Why I don't care if Heathcliffe is white

There’s been a lot of controversy about the casting of Jacob Elordi, a white Australian, as Heathcliffe in Emerald Fennel’s adaptation of Wuthering Heights, particularly that a white man could portray a character, who although never explicitly stated to be what we in 2026 would call a racial minority, has been deemed by many readers to be one.

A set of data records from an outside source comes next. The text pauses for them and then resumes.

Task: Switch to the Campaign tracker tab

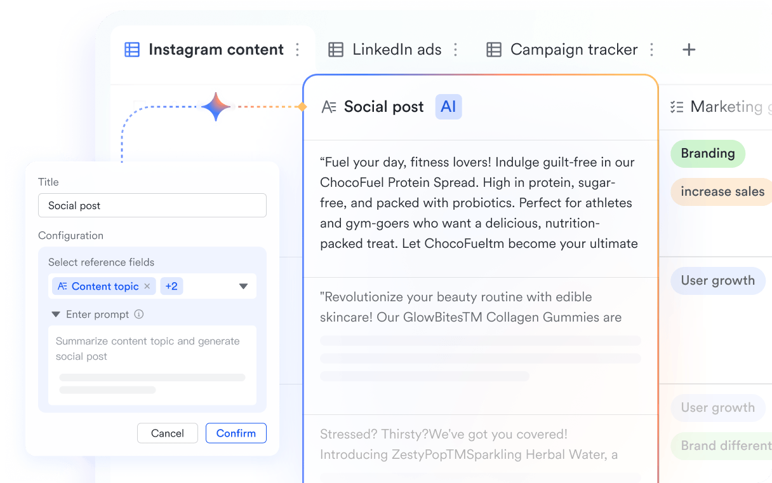Action: coord(574,50)
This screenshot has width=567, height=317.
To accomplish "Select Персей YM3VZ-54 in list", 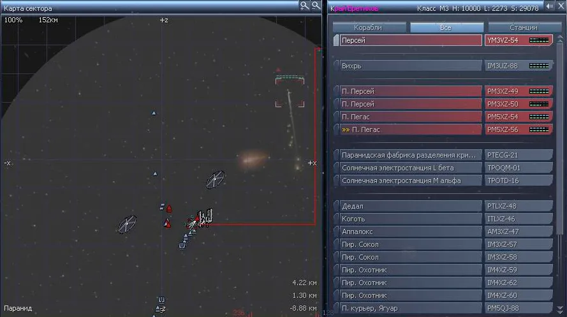I will pyautogui.click(x=408, y=40).
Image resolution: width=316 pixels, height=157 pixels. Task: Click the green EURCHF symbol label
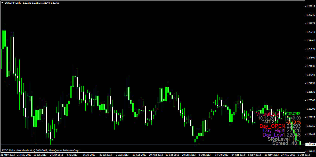pyautogui.click(x=292, y=114)
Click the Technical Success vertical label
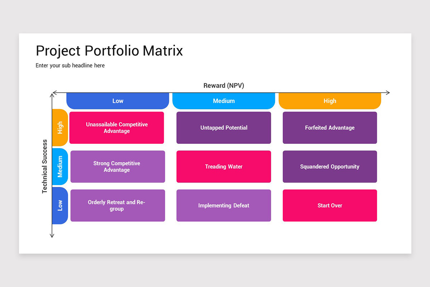The width and height of the screenshot is (430, 287). coord(45,166)
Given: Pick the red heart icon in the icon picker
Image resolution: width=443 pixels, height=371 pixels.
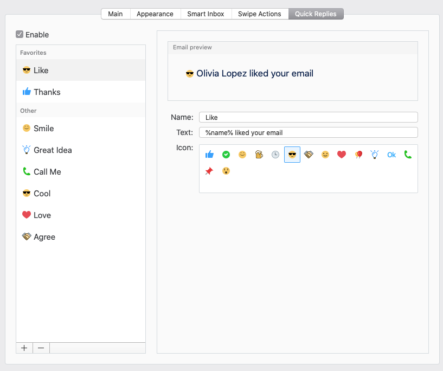Looking at the screenshot, I should click(x=342, y=155).

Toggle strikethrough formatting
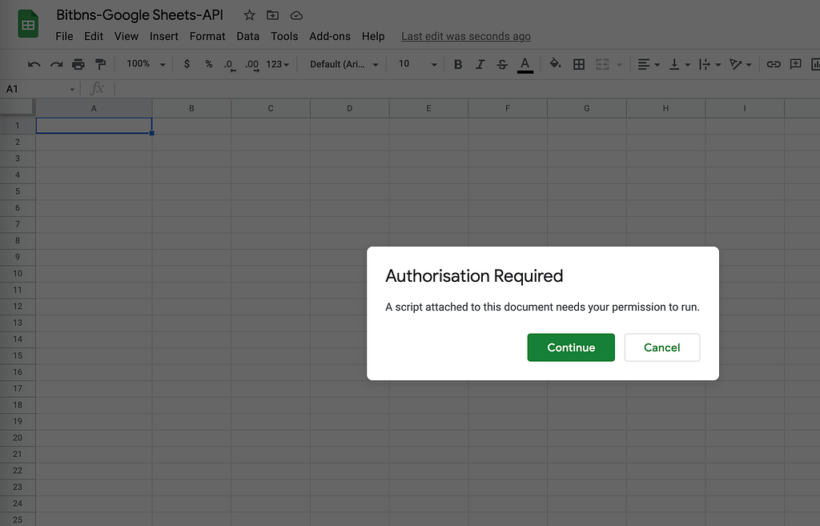pos(502,64)
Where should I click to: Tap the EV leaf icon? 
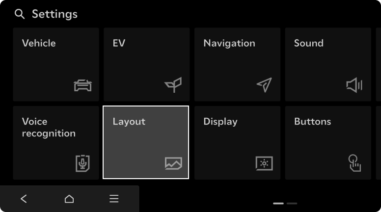pos(173,85)
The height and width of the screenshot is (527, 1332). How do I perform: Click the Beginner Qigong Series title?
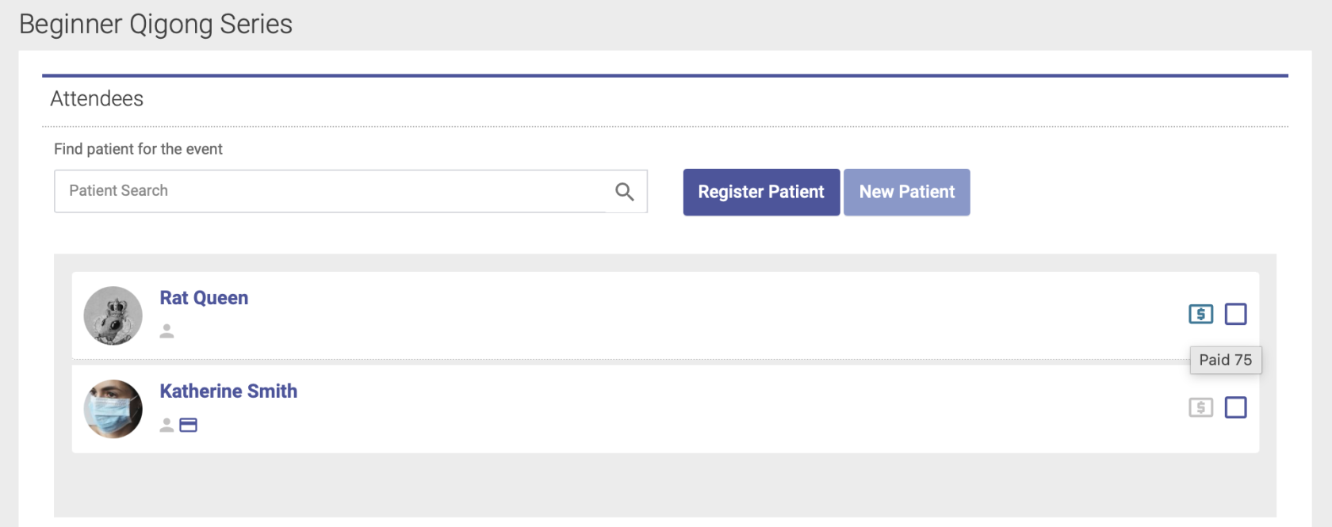pos(155,24)
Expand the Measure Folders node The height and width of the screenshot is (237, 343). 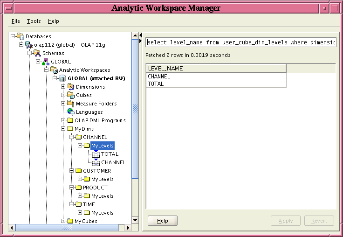63,104
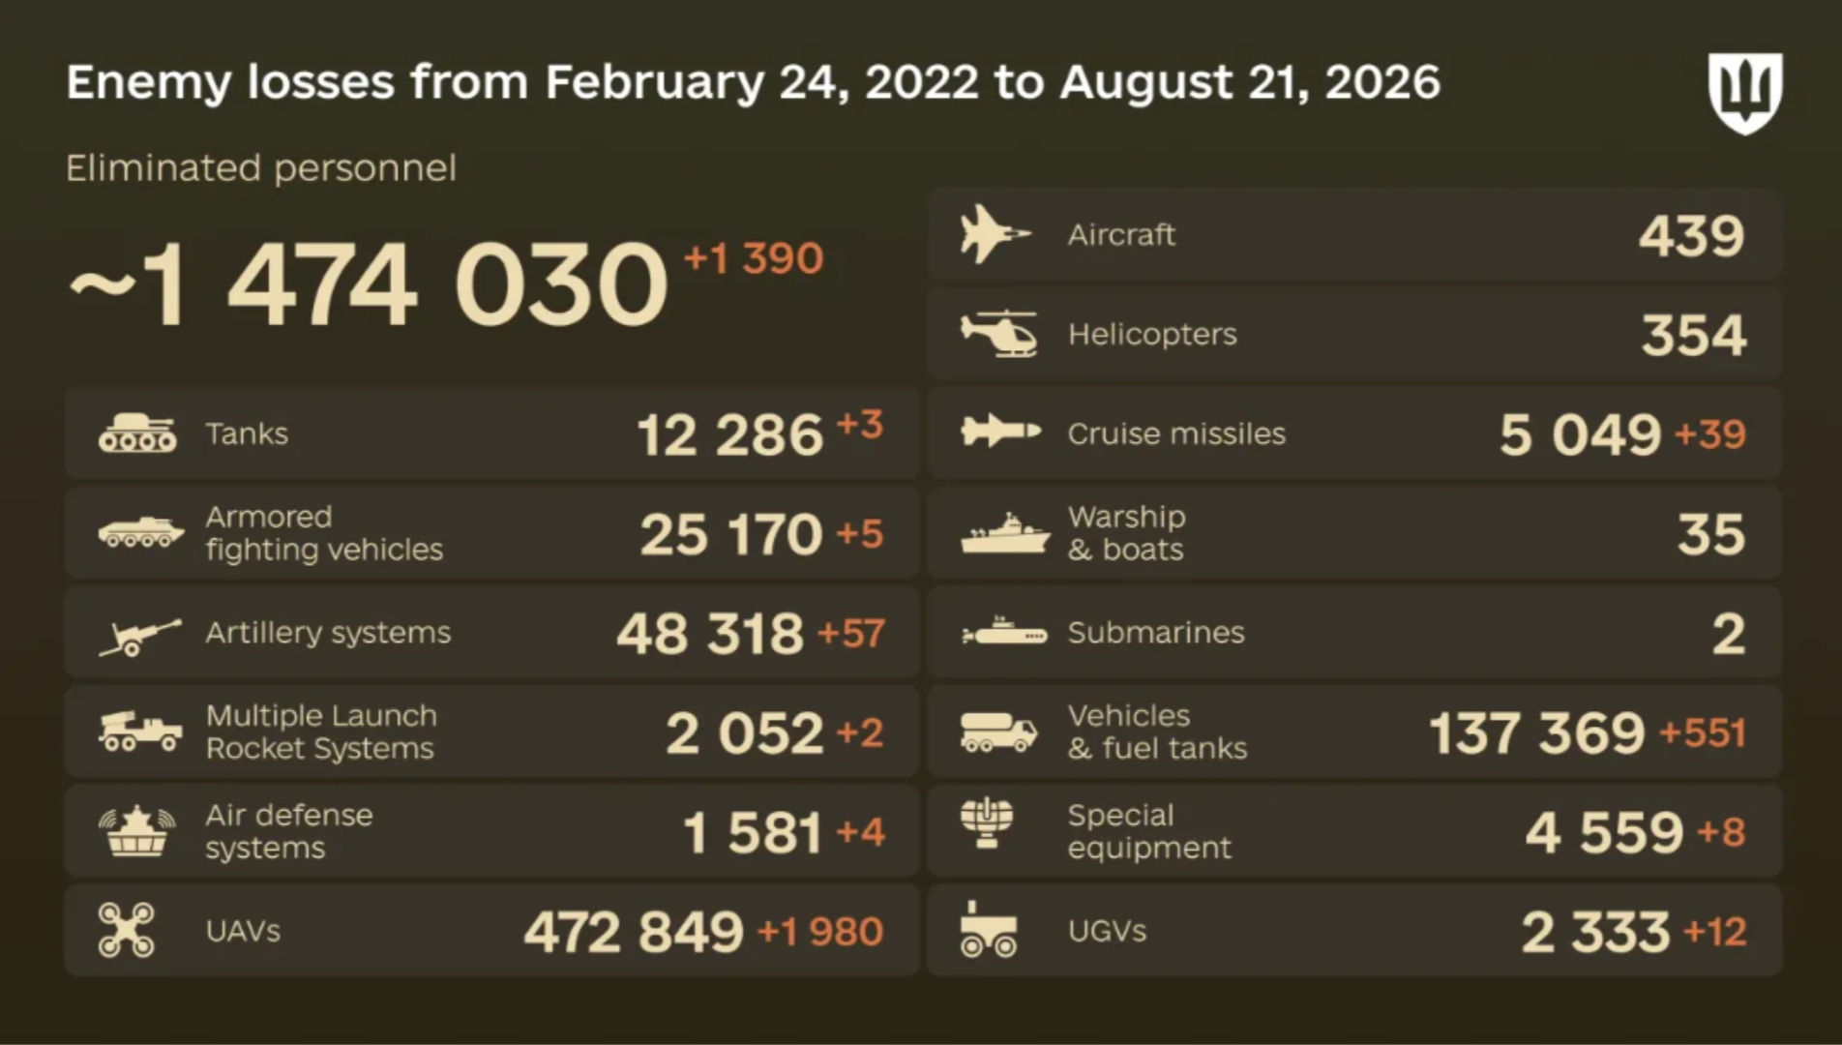
Task: Click the UGV robot vehicle icon
Action: pos(988,929)
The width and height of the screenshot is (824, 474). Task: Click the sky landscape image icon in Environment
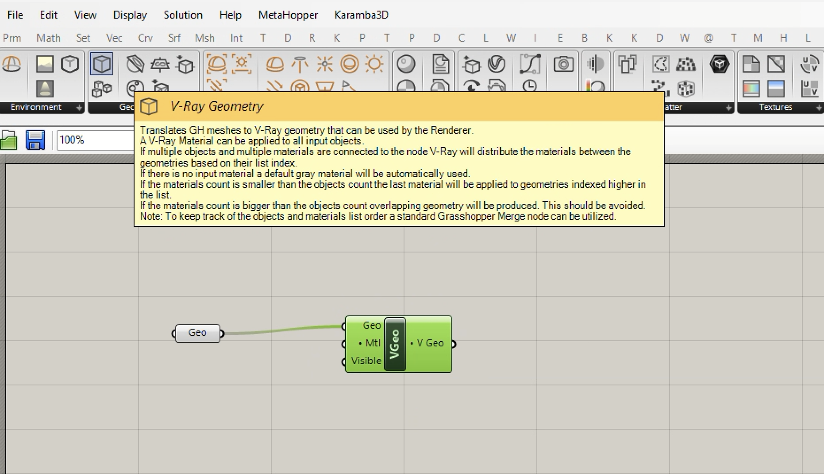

I fundamentally disagree with the ideas that portraying Heathcliff as a minority increases the literary fidelity of a given adaptation. Brontë’s Heathcliff is described as [excusing the now slurs] a “dark-skinned gipsy”, “Lascar”, or “an American or Spanish castaway”. His racial identity is ambiguous, and I must admit, when I first read the novel, I did not assume him to even be more than a shiftless, wraithlike character. He appears as a “devil” and a “blackguard”, a term with unknown etymology, but no apparent reference to race. The point is Heathcliff is as a character both within the novel, and subtextually, a portrayal of the Other. Thus, to portray him as any one race – and there are arguments that Heathcliff’s racial ambiguity is used to investigate the treatment of the Irish during the 1840s, during the Potato Famine – or even to explore colonial stereotypes and projects that Victorian’s had, all in one novel is what makes it a masterpiece. If you define Heathcliffe’s race monomodally, you also reduce the nebulousness of his gender, and the theme of gender, and the themes of class, both of which Emily Brontë is grappling with in the novel.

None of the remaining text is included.